Un grupo de alto riesgo, como lo manifiesta la Carta Humanitaria para enfrentar la Crisis Sanitaria de Fundación Gente de la Calle, que por “sus malas condiciones de salud se encuentra altamente expuesto al contagio del covid-19 al no contar con los servicios básicos de higiene”.

Para Millar, este sector continúa siendo marginado e invisibilizado, pues aún “no hay ningún anuncio de que la vacuna contra el covid-19 será priorizada para el grupo de personas en situación de calle”.

Hasta hoy, ni Carlos, ni Viviana, ni Juan, ni Pancho, ni Toño han sido vacunados. Y sólo algunos de ellos han logrado salir de la calle.

Juan sigue viviendo con su compañero de departamento en La Cisterna. Sale todos los días a trabajar como vendedor ambulante, aunque dice que está buscando “una peguita más estable”.

Viviana dejó la situación de calle hace unos meses y ahora vive junto a su marido en una pieza en Santiago gracias a la ayuda de conocidos. Trabaja en Estación Central, también en algunas ferias libres y asegura: “Nunca más quiero volver a vivir a la calle”.

Pancho y Toño aún esperan acceder a una vivienda. “Ha sido complicado.
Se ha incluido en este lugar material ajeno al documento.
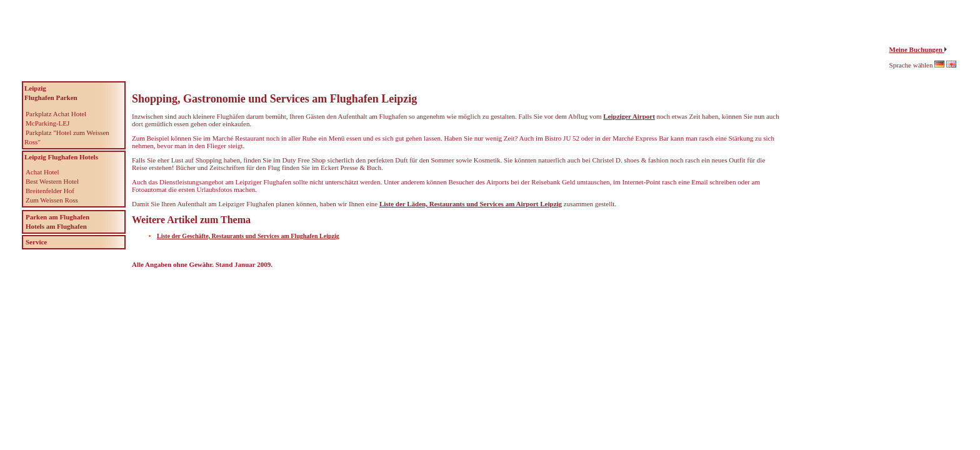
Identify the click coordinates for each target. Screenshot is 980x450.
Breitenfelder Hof (50, 191)
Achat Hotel (42, 172)
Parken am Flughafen (58, 217)
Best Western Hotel (52, 181)
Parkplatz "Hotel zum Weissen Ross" (67, 137)
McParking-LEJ (48, 123)
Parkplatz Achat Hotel (56, 114)
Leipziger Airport (629, 116)
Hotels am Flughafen (56, 226)
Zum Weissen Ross (52, 200)
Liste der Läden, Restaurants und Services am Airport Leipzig (471, 204)
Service (36, 242)
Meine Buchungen (917, 49)
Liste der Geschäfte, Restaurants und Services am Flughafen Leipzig (248, 236)
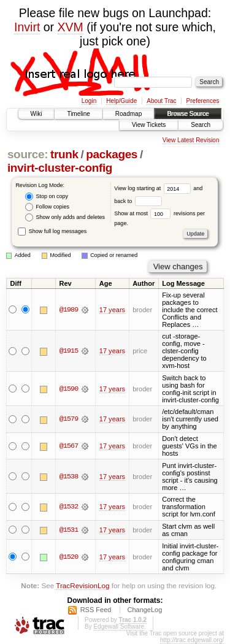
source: (28, 154)
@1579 (69, 419)
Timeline (78, 113)
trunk (64, 154)
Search (201, 125)
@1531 (69, 530)
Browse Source (188, 113)
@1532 (69, 507)
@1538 (69, 477)
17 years (112, 310)
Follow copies (47, 207)
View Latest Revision (191, 140)
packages (112, 154)
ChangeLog (144, 610)
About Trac (161, 101)
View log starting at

No podemos arrendar en cualquier lado y, además, no podemos encontrar pega”, se lamenta Pancho. Toño también quiere que la ayuda salga pronto: “Yo recibí un golpe cuando llegué, me pegaron en la cabeza. Y no quiero que me pase algo así de nuevo”.

Carlos, por su parte, aún sigue siendo vecino del Barrio San Borja. Espera también que su vivienda salga y que pronto pueda dejar ese rinconcito al lado de la salida sur de la estación Universidad Católica, que formó como su hogar.
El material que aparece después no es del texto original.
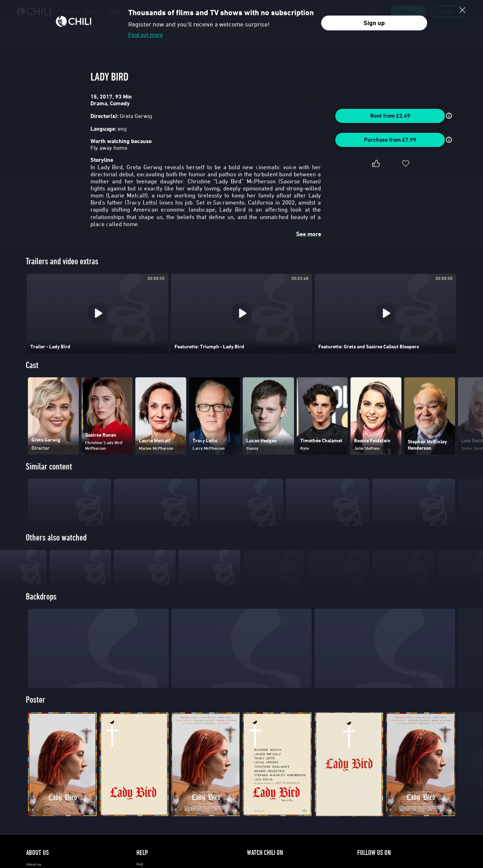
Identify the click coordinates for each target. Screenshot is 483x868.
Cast (32, 365)
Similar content (49, 466)
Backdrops (41, 608)
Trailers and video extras (62, 261)
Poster (35, 711)
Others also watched (56, 537)
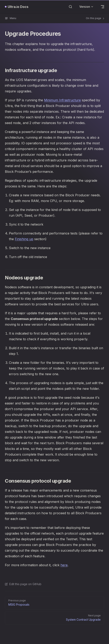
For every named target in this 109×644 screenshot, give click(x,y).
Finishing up (24, 239)
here (64, 565)
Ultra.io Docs (18, 7)
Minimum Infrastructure (62, 100)
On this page (95, 18)
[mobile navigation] (102, 7)
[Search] (70, 6)
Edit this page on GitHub (23, 584)
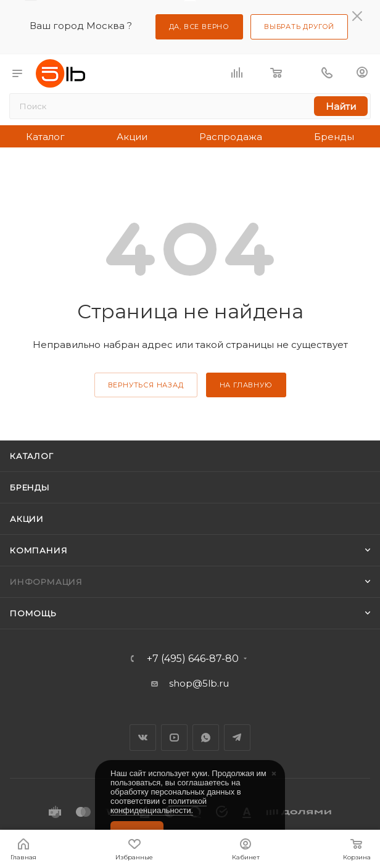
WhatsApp (205, 737)
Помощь (33, 613)
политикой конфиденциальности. (159, 806)
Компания (38, 550)
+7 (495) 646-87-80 (192, 659)
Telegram (237, 737)
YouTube (174, 737)
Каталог (45, 136)
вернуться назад (146, 385)
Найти (341, 106)
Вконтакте (142, 737)
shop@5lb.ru (199, 683)
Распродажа (231, 136)
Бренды (334, 136)
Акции (132, 136)
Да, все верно (199, 27)
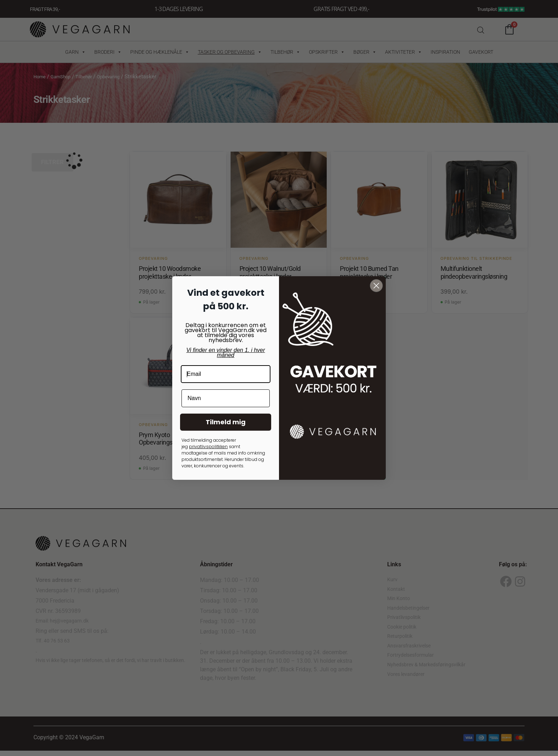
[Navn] (226, 398)
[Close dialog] (376, 285)
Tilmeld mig (226, 422)
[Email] (226, 374)
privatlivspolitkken (208, 446)
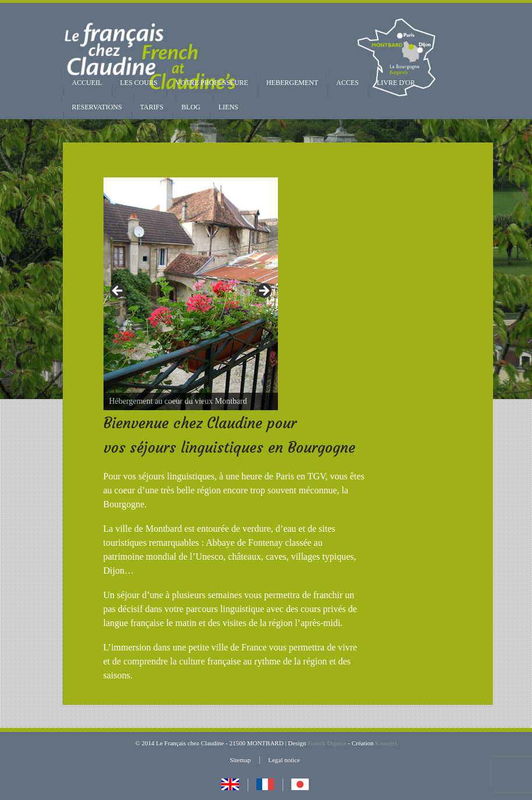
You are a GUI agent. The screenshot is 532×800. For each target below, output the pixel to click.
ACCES (347, 83)
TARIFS (152, 107)
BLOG (191, 107)
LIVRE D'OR (396, 83)
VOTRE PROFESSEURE (212, 83)
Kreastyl (385, 743)
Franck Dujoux (327, 743)
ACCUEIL (87, 83)
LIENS (228, 107)
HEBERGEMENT (292, 83)
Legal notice (284, 760)
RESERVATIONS (97, 107)
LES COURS (139, 83)
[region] (191, 294)
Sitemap (240, 760)
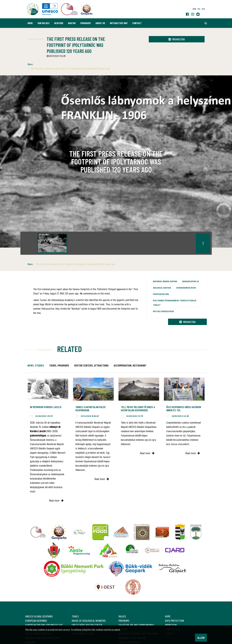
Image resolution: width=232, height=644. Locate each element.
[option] (52, 243)
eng (199, 9)
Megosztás (176, 39)
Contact (137, 23)
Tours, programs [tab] (59, 365)
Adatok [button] (72, 23)
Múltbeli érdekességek (164, 311)
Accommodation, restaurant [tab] (130, 365)
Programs (86, 23)
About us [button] (100, 23)
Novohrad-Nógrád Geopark (165, 281)
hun (194, 9)
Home (30, 23)
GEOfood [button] (59, 23)
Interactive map (118, 23)
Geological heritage (162, 288)
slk (203, 9)
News (30, 64)
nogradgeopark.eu (190, 281)
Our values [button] (44, 23)
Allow (201, 638)
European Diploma (161, 294)
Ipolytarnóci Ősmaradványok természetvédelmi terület (174, 302)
“¡Ayúdame, po! ¡Ayúdame pa poder vivir bien!”, le dice a un trabajador social que lo visita, cuando este ya se está yendo. Carlos acostumbra a gritarle a la gente cuando se aleja. Lo hizo también con Juan cuando me lo presentó y con un chico que le vino a regalar una barra de chocolate.

Me despido de Carlos con un apretón de manos, con un abrazo, con un golpe de puños y y un choque de codos. Le recuerdo que al otro día tiene que ir a la Municipalidad para renovar su registro. Me promete que va a asistir a las 9:30. Le digo que se cuide, que trate de usar mascarilla de vez en cuando y me voy. A lo lejos escucho su grito: “¡Oye, te quiero! ¡Oye, mijo, te quiero! ¡Y cuídate!”. Lo observo hacer un último gesto, aludiendo al tricampeonato del equipo de sus amores.


*Los nombres de las personas en situación de calle fueron cambiados para resguardar su identidad e integridad.